Doubt #2: What if I don’t pay for it the second time?

Even if you have paid for Hey services once, that email id is yours — F O R E V E R.

That’s right, you own it. While you can’t send emails from it, you can simply set up a forwarding email address and continue getting emails to your Hey address even if you don’t continue the subscription.

If you don’t believe me, here’s a tweet to prove it (37signals is the original name of the company behind Hey — Basecamp)

Doubt #3: It’ll be copied by others, so why bother?

There was a tweet recently mentioning he’s going to build a plugin that will replicate Hey — Like screener, reply later, set aside, etc. Some folks in my network are waiting to see how that turns out.

Here’s what I think:

  1. Platform Limitation: You can only copy and build on some other platform to an extent. There will be limitations that will be hard to bypass.
  2. Copying Beyond V1: You can only copy until V1. Once you match it pixel to pixel, you’ll be pulled in various different directions — Customer Feedback, Vision, Platform Limitations, Team capabilities, Product Team, Design Considerations, Price, Privacy as a feature, etc.

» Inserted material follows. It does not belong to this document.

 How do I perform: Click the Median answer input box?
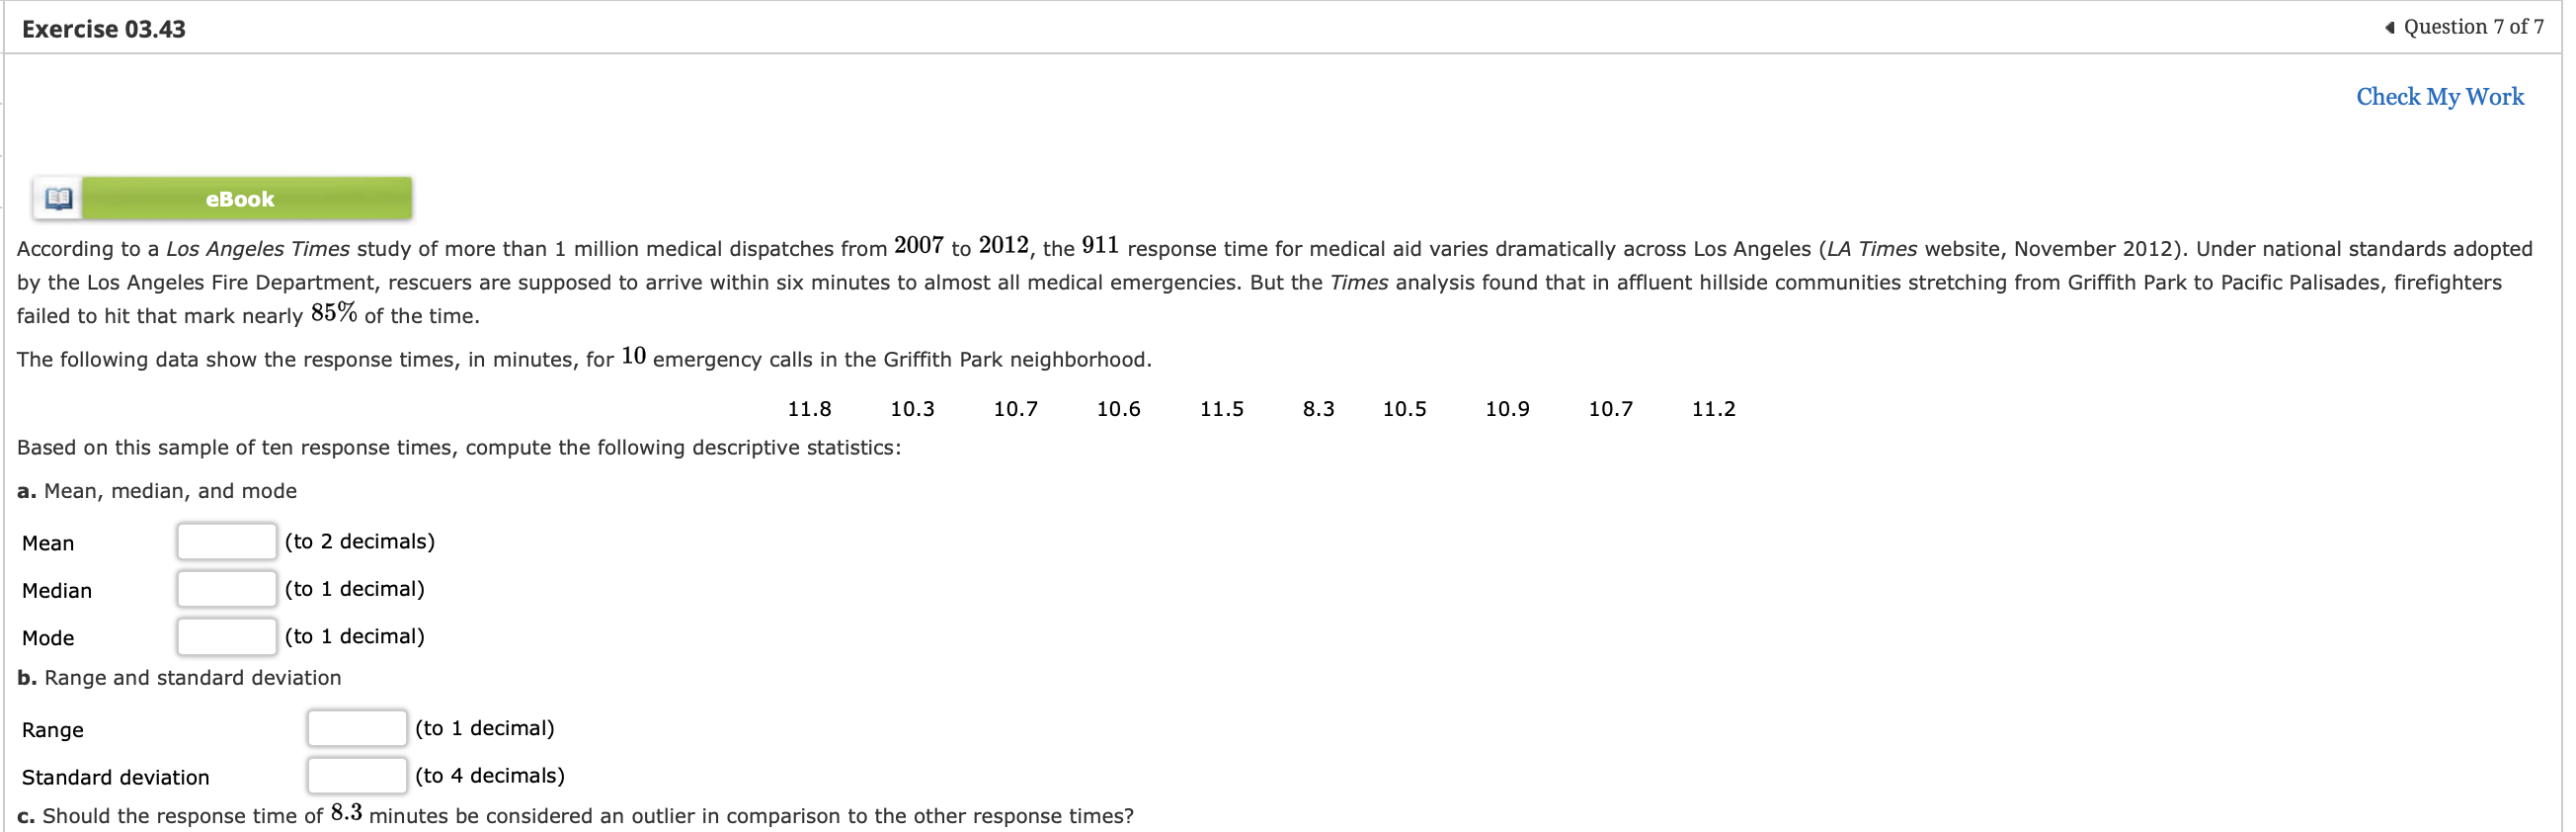click(x=226, y=588)
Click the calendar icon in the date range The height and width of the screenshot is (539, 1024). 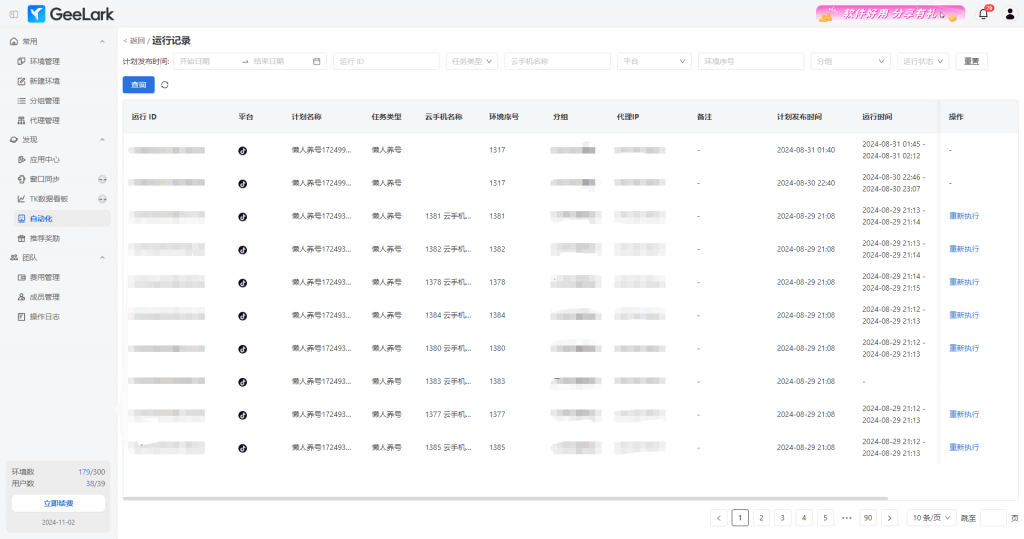click(317, 61)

These new signals will drift them from whatever they have copied so far. While they might start off as exactly the same, they’ll end up being something totally different.
  3. You can’t copy the future nor the past: And this is the most important aspect — I didn’t pay for what Hey is today. I paid for it to own what Hey will be in the future. I paid for the roots from where Hey has come from. Their development philosophy is unlike others. They have written a book on it as well — Shape Up. I highly recommend it if you are into tech. You can also read more about how Hey evolved overtime here.

Doubt #4: I can’t import my emails from my previous email account? How does that even work?

Yes, you can’t import emails into Hey (You can import your contacts btw). Initially, I had a strong objection towards this idea (Even DHH did internally). However, as I kept using it, I realized, Bankruptcy is a feature of the app.

When you build something new — you need to let go of your old ways, old ideas, and start fresh. There are some aspects of Hey, that just wouldn’t work if they allowed you to import your (decade?) old emails.

Once I continued using it, I rarely ended up looking at my previous emails. Email is a river. It flows really fast! After a week or two, you don’t care about previous emails. You move on. I can’t stress enough how liberating it is.

Hey gave me a new perspective on Bankruptcy being a feature, not just for products but also for life (maybe I’ll write on this perspective some other day).


Hey managed to capture people’s attention with a fresh take on email. While it is a fresh take, it’s also a strongly opinionated email that may not be for everyone. I suggest you give it a genuine try for 2 weeks. Setup email forwarding and just go with their philosophy. See if it fits your way of working with emails. You just might be surprised, like I was.